Serenely unconscious that he was at liberty by explicit orders, because
the Department of Justice did not care to trap a werewolf before
ascertaining where the pack was and what the kill, he proceeded
leisurely to the corner, turned, and broke into a run, which carried
him to a drug store in Eightieth Street. Here he was joined by two men,
apparently coal heavers by the look of their hands and faces.
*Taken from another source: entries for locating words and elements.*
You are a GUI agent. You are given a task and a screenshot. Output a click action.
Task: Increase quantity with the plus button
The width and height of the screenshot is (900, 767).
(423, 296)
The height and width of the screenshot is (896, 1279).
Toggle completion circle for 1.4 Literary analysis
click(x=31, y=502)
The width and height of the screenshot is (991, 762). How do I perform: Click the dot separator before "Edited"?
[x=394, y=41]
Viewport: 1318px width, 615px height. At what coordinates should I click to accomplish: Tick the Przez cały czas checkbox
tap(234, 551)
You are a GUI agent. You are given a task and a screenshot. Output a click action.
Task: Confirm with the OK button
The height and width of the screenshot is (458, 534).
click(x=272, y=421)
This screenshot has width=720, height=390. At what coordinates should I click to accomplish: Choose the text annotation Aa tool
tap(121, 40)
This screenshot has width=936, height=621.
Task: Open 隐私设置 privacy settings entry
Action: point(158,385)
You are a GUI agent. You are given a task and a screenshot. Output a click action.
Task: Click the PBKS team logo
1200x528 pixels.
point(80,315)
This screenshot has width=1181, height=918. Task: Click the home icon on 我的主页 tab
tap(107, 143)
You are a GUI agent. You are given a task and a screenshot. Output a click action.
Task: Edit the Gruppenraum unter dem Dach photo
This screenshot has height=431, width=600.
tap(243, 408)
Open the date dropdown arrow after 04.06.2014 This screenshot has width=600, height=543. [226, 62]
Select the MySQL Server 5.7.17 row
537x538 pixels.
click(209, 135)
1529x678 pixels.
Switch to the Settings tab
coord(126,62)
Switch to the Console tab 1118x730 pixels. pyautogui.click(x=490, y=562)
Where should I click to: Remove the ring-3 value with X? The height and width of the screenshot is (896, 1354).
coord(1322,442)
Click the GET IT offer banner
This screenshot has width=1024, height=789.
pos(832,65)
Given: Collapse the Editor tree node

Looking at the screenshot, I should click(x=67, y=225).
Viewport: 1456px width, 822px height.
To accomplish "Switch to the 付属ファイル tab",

"They will take him to a hospital. Find where, then notify me. Remember,
this is your business, and woe to you if you fail. Where is it?" One of
the men extended an object wrapped in ordinary grocer's paper.

"Ha! That's good. I shall enjoy myself presently. Remember: telephone me
the moment you learn where they take him. He is still alive, bunglers!
And you came away empty-handed."

"There was nothing on him. We searched."